An Antidote to a Life of Quiet Desperation: Walden, a game

Sammy Dalati Art

Let us settle ourselves, and work and wedge our feet downward through the mud and slush of opinion, and prejudice, and tradition . . . till we come to a hard bottom and rocks in place, which we can call reality, and say, This is, and no mistake.

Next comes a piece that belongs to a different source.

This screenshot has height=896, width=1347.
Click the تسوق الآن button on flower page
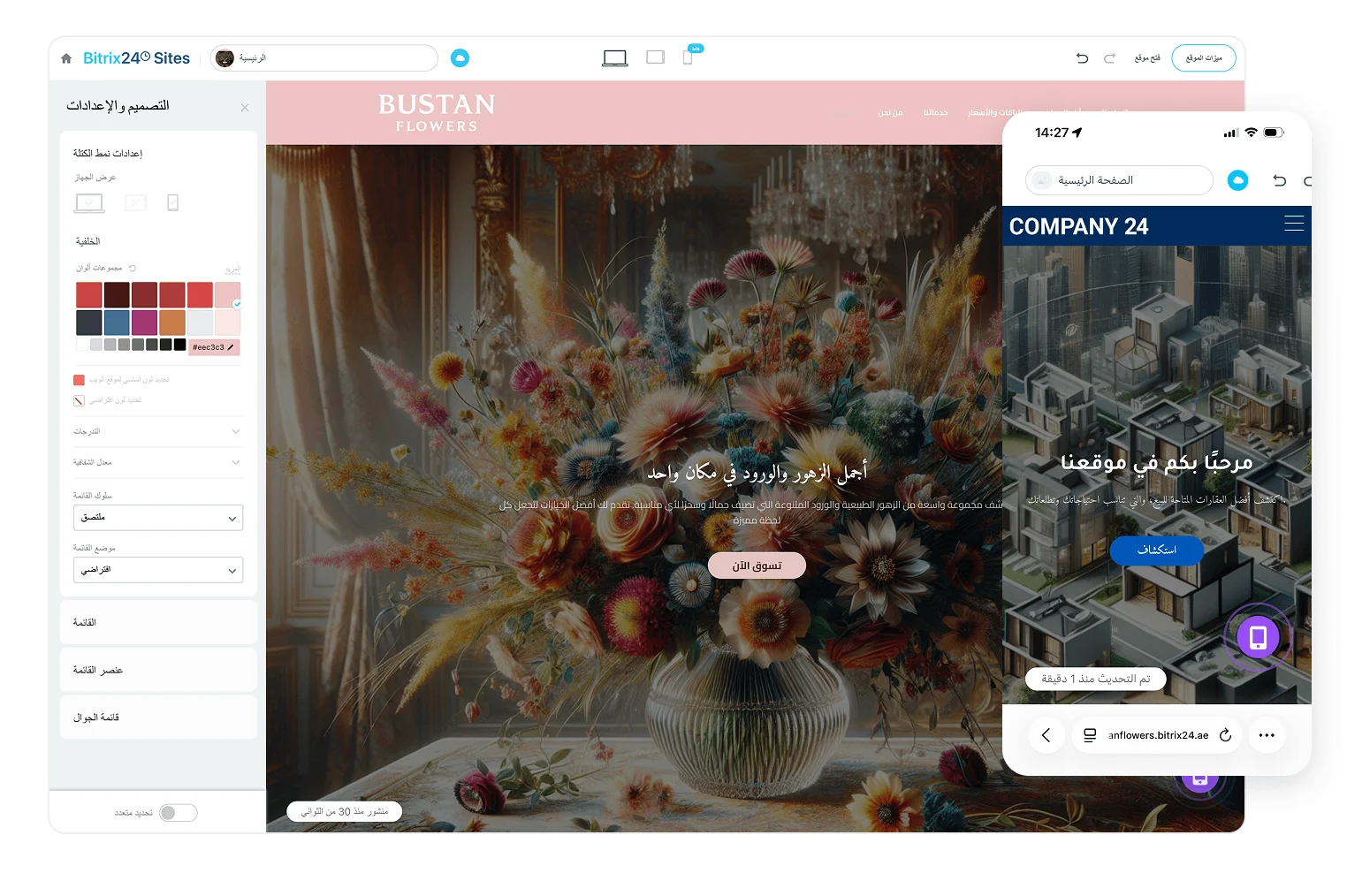pos(757,566)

– Henry David Thoreau, Walden, or, Life in the Woods

It was the middle of the worldwide Industrial Revolution and life was changing quickly when Henry David Thoreau (1817–1862) retreated to the environs of Walden Pond near Concord, Massachusetts, on the 4th of July, 1845, to live deliberately in a one-room hut he’d built on a woodlot belonging to Ralph Waldo Emerson. The two-hundredth anniversary of the famous Transcendentalist’s birth has been marked by celebrations in his hometown of Concord, the release of a commemorative stamp by the USPS, and a traveling exhibition—opening at the Concord Museum on September 29—of Thoreau’s exuviae (a word Thoreau uses to refer, dismissively, to worldly belongings), including more than twenty of his journals, his goose quill pen, and the green-painted white pine school desk he used in his cabin in the woods.

But the most intriguing tribute is surely Walden, a game. Produced by USC’s Game Innovation Lab, Walden, a game lets you (virtually) experience what Thoreau’s life was like during the two years, two months, and two days that he lived at Walden Pond.

  • The game belongs to a burgeoning genre known, somewhat pejoratively, as “walking simulators.” It’s in first person, and by using keyboard commands you can perambulate a simulated environment. Trace uncomplicated figures using your mouse or trackpad to build your own cabin, forage for food, and mend your sensibly simple clothing.